The under-construction entrance to the tunnel

==History==
===Bridge proposal===
Since 1963, the German island of Fehmarn has been connected to the mainland through the Fehmarn Sound Bridge. Since then, connection to the Danish island of Lolland has been provided by a regular ferry service across the strait. This started the discussion about a fixed link across the strait. By the late 1990s, feasibility studies had been carried out for constructing a bridge. Ideas involved a bridge carrying both a four-lane motorway and two electrified rail tracks. This solution was for years regarded as the most likely scheme and detailed plans were drawn up. The Fehmarn Belt bridge was originally expected to be completed by 2018.

However, in late 2010, after further feasibility studies, the Danish project planners declared that an immersed tunnel would instead present fewer construction risks and would cost about the same. The project's cost had grown to €7.4 billion after initially being estimated at €5.5 billion in 2007.

The bridge would have been about 20 km long, comprising three cable-stayed spans. The four pillars in the substructure of the bridge would probably have been about 280 m tall, with vertical clearance about 65 m above sea level, allowing ocean-going ships to pass beneath it. The design of the bridge links was being carried out by the Dissing+Weitling company for its aesthetical features and by the COWI and Obermeyer companies for their civil engineering aspects. The proposed design would have carried four motorway lanes and two railway tracks.

===Tunnel solution===
Although originally conceived as a bridge, Femern A/S (the Danish state-owned company tasked with designing and planning the link) announced in December 2010 that a tunnel was preferable, and the tunnel idea received support from a large majority of the Danish Parliament in January 2011. The completion date was revised in 2012 to 2021, in 2014 to 2024, in 2015 to 2028, in 2020 to 2029, and in 2026 to 2032.

In February 2015, the draft bill for the construction was introduced to the Danish parliament, and the Danish Government submitted an application for DKK 13 billion (€1.7 billion) in EU grants, supported by Germany and Sweden. In June 2015, €589 million of EU funding was awarded to Denmark by the European Commission under its Connecting Europe Facility (CEF) scheme, allowing the tunnel project to go ahead. In March 2017, the operating company announced the sign-up of subcontractors for the project.

On 13 December 2018, the Court of Justice of the European Union ruled in favour of Scandlines in Case T‑630/15 regarding state aid.

The European Commission claimed on 28 September 2018 that there has been no unlawful aid. Action regarding that has been brought before court in January 2019 in Case T-7/19.

== Project ==
The project is comparable in size to other Danish bridges at Øresund Bridge and the Great Belt Bridge. According to a report released on 30 November 2010 by Femern A/S (a subsidiary of the Danish state-owned Sund & Bælt Holding A/S), the company tasked with designing and planning the link between Denmark and Germany, the corridor for the alignment of the link has now been determined and will be sited in a corridor running east of the ferry ports of Puttgarden and Rødbyhavn.

The Fehmarn Belt Fixed Link and its double tracks will shorten the rail journey from Hamburg to Copenhagen from four hours and 40 minutes to two hours and 30 minutes. According to current plans there will be one passenger train and two freight trains in each direction per hour. The highway between Copenhagen and Hamburg is already a motorway except for 25 km in Germany that is a two-lane expressway. The narrow Fehmarn Sound Bridge will be replaced by a new Fehmarn Sound Tunnel with a four-lane motorway and double-track railway.

·····

__Activities__
[a] Decide whether each statement agrees with the Fehmarn Belt text. Answer yes or no, and quote the words of the text that settle it. (i) The bridge was first expected to be finished by 2018. (ii) In June 2015 the European Commission awarded Denmark €1.7 billion. (iii) Femern A/S is a privately owned company.
[b] In the Fehmarn Belt text, how long will the rail journey from Hamburg to Copenhagen take with the fixed link?

·····

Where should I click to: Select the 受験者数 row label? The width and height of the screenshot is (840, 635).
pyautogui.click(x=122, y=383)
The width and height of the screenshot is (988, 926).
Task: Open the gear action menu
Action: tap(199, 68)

·····

__Expected outputs__
[a]
(i) Yes: "The Fehmarn Belt bridge was originally expected to be completed by 2018."
(ii) No: "In June 2015, €589 million of EU funding was awarded to Denmark by the European Commission"
(iii) No: "the Danish state-owned company tasked with designing and planning the link"

[b] Two hours and 30 minutes.